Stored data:
Content starts

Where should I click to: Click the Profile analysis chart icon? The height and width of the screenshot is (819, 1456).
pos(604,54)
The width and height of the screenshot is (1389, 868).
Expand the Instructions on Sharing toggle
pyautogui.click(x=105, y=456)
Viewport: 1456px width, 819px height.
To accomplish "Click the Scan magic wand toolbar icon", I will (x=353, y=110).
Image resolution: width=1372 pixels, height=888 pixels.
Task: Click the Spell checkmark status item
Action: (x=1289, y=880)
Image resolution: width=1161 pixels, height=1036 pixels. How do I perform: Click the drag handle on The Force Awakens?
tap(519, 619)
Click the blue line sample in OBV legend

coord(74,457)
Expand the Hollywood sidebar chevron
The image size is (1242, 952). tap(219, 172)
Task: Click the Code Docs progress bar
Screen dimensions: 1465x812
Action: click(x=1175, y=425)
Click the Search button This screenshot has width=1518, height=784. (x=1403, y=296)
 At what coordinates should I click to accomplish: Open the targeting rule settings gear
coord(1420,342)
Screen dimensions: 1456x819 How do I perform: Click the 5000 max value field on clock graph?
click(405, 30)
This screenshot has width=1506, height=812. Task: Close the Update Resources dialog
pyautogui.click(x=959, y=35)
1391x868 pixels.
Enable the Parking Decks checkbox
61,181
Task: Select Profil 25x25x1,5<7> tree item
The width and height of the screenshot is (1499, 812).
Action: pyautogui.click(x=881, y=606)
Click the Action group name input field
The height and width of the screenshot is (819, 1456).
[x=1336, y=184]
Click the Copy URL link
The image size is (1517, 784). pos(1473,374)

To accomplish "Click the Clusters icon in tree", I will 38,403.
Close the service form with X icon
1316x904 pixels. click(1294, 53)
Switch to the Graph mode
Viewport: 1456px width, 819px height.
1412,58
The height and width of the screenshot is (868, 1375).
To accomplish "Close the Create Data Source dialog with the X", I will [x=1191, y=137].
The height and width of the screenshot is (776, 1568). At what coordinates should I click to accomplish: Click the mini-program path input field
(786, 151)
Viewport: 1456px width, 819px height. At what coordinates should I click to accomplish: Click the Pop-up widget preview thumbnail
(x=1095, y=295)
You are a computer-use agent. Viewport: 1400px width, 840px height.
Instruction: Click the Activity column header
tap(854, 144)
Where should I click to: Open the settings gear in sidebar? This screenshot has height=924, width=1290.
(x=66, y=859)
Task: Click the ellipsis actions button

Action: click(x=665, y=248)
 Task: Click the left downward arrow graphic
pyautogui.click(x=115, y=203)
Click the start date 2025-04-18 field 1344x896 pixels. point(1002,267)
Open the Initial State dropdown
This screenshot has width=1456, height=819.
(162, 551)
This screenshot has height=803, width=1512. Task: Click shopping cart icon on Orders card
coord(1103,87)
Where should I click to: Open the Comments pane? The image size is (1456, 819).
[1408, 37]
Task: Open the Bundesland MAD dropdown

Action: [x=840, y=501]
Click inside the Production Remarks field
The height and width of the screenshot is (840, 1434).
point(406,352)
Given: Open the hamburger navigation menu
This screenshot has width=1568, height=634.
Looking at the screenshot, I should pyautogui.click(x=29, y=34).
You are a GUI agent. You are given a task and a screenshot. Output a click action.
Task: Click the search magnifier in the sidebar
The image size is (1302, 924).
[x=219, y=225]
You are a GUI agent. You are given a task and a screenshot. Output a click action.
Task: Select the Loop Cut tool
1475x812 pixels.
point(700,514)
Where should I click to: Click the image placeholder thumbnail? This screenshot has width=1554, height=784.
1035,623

Content ends

* _Your assignment_: Return every entry exactly.

* _Task solution_:
Where should I click to: Click the Profile analysis chart icon? The height and width of the screenshot is (819, 1456).
pos(604,54)
The width and height of the screenshot is (1389, 868).
Expand the Instructions on Sharing toggle
pyautogui.click(x=105, y=456)
Viewport: 1456px width, 819px height.
To accomplish "Click the Scan magic wand toolbar icon", I will (x=353, y=110).
Image resolution: width=1372 pixels, height=888 pixels.
Task: Click the Spell checkmark status item
Action: (x=1289, y=880)
Image resolution: width=1161 pixels, height=1036 pixels. How do I perform: Click the drag handle on The Force Awakens?
tap(519, 619)
Click the blue line sample in OBV legend

coord(74,457)
Expand the Hollywood sidebar chevron
The image size is (1242, 952). tap(219, 172)
Task: Click the Code Docs progress bar
Screen dimensions: 1465x812
Action: click(x=1175, y=425)
Click the Search button This screenshot has width=1518, height=784. (x=1403, y=296)
 At what coordinates should I click to accomplish: Open the targeting rule settings gear
coord(1420,342)
Screen dimensions: 1456x819 How do I perform: Click the 5000 max value field on clock graph?
click(405, 30)
This screenshot has width=1506, height=812. Task: Close the Update Resources dialog
pyautogui.click(x=959, y=35)
1391x868 pixels.
Enable the Parking Decks checkbox
61,181
Task: Select Profil 25x25x1,5<7> tree item
The width and height of the screenshot is (1499, 812).
Action: pyautogui.click(x=881, y=606)
Click the Action group name input field
The height and width of the screenshot is (819, 1456).
[x=1336, y=184]
Click the Copy URL link
The image size is (1517, 784). pos(1473,374)

To accomplish "Click the Clusters icon in tree", I will 38,403.
Close the service form with X icon
1316x904 pixels. click(1294, 53)
Switch to the Graph mode
Viewport: 1456px width, 819px height.
1412,58
The height and width of the screenshot is (868, 1375).
To accomplish "Close the Create Data Source dialog with the X", I will [x=1191, y=137].
The height and width of the screenshot is (776, 1568). At what coordinates should I click to accomplish: Click the mini-program path input field
(786, 151)
Viewport: 1456px width, 819px height. At what coordinates should I click to accomplish: Click the Pop-up widget preview thumbnail
(x=1095, y=295)
You are a computer-use agent. Viewport: 1400px width, 840px height.
Instruction: Click the Activity column header
tap(854, 144)
Where should I click to: Open the settings gear in sidebar? This screenshot has height=924, width=1290.
(x=66, y=859)
Task: Click the ellipsis actions button

Action: click(x=665, y=248)
 Task: Click the left downward arrow graphic
pyautogui.click(x=115, y=203)
Click the start date 2025-04-18 field 1344x896 pixels. point(1002,267)
Open the Initial State dropdown
This screenshot has width=1456, height=819.
(162, 551)
This screenshot has height=803, width=1512. Task: Click shopping cart icon on Orders card
coord(1103,87)
Where should I click to: Open the Comments pane? The image size is (1456, 819).
[1408, 37]
Task: Open the Bundesland MAD dropdown

Action: [x=840, y=501]
Click inside the Production Remarks field
The height and width of the screenshot is (840, 1434).
point(406,352)
Given: Open the hamburger navigation menu
This screenshot has width=1568, height=634.
Looking at the screenshot, I should pyautogui.click(x=29, y=34).
You are a GUI agent. You are given a task and a screenshot. Output a click action.
Task: Click the search magnifier in the sidebar
The image size is (1302, 924).
[x=219, y=225]
You are a GUI agent. You are given a task and a screenshot. Output a click action.
Task: Select the Loop Cut tool
1475x812 pixels.
point(700,514)
Where should I click to: Click the image placeholder thumbnail? This screenshot has width=1554, height=784.
1035,623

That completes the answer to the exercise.